I had some odd shaped leather left over from pink journals so I took a cue from Katherine's pretty totes and used them for straps. I used Kona cotton for the inside and fabric from a thrifted dress for the pocket. You may or may not have access to leather scraps but you can still make your own tote bag using fabric straps for the binding and handles.
* 1/2 yard of upholstery weight cotton, bark cloth or designer cotton. If you use anything lighter be sure to use interfacing.
* 1/2 yard of cotton for interior.
* 12" x 8" cut of cotton for pocket
* leather for binding and straps measuring five times the length of the top of your bag and 1.5" wide.
* Rotary cutter, self-healing, mat, straight edge ruler, shears
* Sewing machine
* Upholstery weight needle, awl and waxed linen thread, (optional)

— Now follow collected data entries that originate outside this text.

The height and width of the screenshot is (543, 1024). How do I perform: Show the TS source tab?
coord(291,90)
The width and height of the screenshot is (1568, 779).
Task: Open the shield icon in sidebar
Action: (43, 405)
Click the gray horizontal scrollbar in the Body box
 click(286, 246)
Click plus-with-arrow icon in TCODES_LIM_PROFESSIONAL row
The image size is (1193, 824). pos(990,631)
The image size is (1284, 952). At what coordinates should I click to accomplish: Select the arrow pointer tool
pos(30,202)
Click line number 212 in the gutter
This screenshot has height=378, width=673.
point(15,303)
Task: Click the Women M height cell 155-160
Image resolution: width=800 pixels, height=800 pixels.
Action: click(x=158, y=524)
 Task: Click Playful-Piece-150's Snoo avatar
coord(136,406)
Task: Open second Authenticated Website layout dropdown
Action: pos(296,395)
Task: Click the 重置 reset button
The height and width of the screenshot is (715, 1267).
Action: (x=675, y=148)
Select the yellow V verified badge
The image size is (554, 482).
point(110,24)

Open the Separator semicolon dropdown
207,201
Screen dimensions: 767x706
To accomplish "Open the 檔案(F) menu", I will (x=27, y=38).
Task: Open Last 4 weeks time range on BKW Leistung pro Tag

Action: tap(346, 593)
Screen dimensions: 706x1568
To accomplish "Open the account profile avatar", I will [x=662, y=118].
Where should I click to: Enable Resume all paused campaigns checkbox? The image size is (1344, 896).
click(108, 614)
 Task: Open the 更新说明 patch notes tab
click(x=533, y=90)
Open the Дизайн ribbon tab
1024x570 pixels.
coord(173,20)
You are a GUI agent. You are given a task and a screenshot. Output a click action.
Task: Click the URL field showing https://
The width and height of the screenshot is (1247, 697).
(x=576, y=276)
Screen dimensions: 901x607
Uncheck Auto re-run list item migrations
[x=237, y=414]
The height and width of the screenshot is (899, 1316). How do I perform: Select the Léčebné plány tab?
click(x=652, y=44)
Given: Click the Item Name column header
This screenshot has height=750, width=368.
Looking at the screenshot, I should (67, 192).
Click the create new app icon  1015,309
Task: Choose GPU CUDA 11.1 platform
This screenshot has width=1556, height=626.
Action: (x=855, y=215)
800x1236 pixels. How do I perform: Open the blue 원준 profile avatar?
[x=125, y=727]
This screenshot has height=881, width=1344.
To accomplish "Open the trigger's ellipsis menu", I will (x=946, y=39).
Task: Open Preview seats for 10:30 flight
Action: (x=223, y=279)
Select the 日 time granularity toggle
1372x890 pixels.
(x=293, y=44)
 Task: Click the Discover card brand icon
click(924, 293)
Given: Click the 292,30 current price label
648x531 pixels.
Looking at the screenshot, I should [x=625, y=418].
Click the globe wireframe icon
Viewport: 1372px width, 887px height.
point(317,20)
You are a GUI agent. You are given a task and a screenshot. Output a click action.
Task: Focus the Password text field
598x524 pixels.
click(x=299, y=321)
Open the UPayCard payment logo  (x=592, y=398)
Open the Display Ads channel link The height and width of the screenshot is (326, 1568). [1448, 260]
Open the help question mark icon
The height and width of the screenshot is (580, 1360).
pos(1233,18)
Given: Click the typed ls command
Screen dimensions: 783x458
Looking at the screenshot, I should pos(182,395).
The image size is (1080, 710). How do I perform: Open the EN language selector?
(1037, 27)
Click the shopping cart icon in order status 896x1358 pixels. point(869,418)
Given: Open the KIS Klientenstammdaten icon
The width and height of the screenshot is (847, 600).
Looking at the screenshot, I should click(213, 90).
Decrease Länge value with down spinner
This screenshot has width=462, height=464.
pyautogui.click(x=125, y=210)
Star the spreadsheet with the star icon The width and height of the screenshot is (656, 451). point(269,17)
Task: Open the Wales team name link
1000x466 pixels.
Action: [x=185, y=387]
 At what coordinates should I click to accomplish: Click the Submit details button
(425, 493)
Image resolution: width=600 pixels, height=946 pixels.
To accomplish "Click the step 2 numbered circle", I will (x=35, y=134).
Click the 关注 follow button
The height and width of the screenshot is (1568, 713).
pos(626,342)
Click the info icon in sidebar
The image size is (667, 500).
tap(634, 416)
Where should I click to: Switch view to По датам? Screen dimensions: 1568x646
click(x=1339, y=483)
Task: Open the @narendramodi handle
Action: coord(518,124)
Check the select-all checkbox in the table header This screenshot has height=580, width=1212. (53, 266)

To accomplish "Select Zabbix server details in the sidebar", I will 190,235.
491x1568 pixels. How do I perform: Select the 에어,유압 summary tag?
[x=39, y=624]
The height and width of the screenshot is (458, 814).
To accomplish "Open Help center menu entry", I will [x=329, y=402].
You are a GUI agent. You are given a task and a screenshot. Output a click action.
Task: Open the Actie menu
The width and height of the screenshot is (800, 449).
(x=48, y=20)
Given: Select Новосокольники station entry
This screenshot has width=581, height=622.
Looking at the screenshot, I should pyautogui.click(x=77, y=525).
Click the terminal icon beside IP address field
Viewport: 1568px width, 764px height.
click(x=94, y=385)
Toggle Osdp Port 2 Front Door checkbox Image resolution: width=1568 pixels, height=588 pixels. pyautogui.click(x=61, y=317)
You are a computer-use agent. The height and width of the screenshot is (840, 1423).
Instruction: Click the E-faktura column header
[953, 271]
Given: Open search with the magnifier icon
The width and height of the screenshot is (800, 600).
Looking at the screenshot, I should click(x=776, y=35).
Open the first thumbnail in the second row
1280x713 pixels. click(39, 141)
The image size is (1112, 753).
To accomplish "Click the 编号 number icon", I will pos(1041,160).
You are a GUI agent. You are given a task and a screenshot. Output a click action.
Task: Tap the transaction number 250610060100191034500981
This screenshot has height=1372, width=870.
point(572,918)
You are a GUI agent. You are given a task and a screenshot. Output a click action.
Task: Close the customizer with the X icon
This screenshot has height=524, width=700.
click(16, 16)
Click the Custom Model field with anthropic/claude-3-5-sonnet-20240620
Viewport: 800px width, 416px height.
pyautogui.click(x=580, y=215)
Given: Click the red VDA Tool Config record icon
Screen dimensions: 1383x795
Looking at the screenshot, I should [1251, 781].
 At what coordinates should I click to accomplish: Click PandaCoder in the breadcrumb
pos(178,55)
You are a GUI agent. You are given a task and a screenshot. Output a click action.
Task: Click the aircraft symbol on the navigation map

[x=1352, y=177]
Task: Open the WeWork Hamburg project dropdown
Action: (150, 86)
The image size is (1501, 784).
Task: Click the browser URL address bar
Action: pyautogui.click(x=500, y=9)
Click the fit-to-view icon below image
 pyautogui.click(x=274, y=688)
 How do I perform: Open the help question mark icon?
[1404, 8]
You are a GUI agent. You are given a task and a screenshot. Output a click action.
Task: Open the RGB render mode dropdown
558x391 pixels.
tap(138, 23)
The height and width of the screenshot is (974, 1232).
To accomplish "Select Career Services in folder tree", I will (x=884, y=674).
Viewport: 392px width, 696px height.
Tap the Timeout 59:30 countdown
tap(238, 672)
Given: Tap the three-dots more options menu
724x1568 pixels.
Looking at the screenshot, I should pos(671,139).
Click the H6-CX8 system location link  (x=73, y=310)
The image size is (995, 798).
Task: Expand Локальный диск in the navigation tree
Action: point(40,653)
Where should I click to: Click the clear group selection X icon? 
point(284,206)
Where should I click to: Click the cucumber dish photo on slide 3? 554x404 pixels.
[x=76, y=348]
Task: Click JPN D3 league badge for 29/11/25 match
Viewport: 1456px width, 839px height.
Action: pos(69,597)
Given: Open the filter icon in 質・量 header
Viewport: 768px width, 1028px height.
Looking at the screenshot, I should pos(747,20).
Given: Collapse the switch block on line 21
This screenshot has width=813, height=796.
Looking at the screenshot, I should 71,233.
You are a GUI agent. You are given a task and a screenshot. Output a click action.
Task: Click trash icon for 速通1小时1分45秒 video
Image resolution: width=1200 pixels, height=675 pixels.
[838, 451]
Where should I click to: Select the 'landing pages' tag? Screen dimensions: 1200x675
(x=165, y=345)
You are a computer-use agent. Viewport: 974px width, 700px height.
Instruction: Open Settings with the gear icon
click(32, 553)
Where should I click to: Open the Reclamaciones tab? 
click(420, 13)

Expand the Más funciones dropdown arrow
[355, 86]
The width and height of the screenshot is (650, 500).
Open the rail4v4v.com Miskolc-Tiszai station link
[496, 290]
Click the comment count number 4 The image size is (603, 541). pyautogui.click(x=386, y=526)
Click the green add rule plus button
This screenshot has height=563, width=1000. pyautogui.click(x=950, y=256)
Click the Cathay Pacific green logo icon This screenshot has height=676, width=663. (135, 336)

Decide on your bag shape. Mine measures a little on the larger side and is rounded on the bottom. To test out proportions trace your shape onto the back side of wrapping paper or a paper shopping bag and cut it out. Once you're happy with your measurements use it as a template to cut out the same shape in both the exterior and interior fabrics.
To make your pocket, fold one long edge of your pocket fabric down 1/4" and again 1/4" Press flat and sew. This is the top of your pocket.
Next fold down all three sides 1/4" in and press. Pin to the right side of one piece of your interior fabric. Starting in the right corner, stitch three sides down. Repeat along your three edges for extra stability. If you'd like two pockets, stitch down the middle of your fabric or off to one side as shown.
Place your exterior fabrics on top of each other with right sides facing together. Starting from the top right, stitch along the edge leaving 1/4" from the side until you reach the other corner. Cut small v shapes into the rounded edges without getting too close to the stitching. This allows the fabric to stretch when you turn it right side out. Repeat with your interior fabric (minus the v's).
Turn your exterior fabric right side out and slip your interior fabric in so the top edges meet. Pin together along the top.
Stitch along the top edge and then trim down. You'll eventually fold your binding over this so you don't want your stitching to show.
Starting at one side seam, fold each side in 1" so that they meet in the middle. Pin and stitch like crazy near the top. Repeat on the other side. This will make the top of the bag more cinched than the bottom and give it some shape.
Cut your leather binding to measure 1.5" wide and make sure it's 1" longer than the circumference of your bag.
Starting at one side seam, attache your leather by folding it in half over the top of your bag. Be sure to sew slowly and make sure you're stitching through both the front and back of the leather. I recommend using a regular thread but a strong needle that can puncture through four layers of leather.
Once you get to the end, overlap your ends and stitch shut. If your needle won't quite make it work or your foot isn't tall enough to fit over all four layers, use an upholstery weight needle and waxed linen thread to stitch through. Pre-punch your holes with an ice pick or an awl.
Decide on your handle length and cut two straps measuring 1.5" wide. If you don't have access to leather or would rather use another material try canvas fabric that you've folded in half, stitched lengthwise, turned right side out and finished the ends. Carefully measure where you'd like to attach them to your bag on one side and then match your other side up and mark accordingly.
Stitch your ends down securely and you're done! This project took me about an hour and a half to complete in case you're needing a late night Christmas gift project.
The leather really sets this bag apart from the typical tote. Extra fancy! We've put it to use as Ruby's weekend bag. This baby can hold eight cloth diapers, four receiving blankets, three onesies, a travel case for wipes, and a partridge in a pear tree. It's BIG!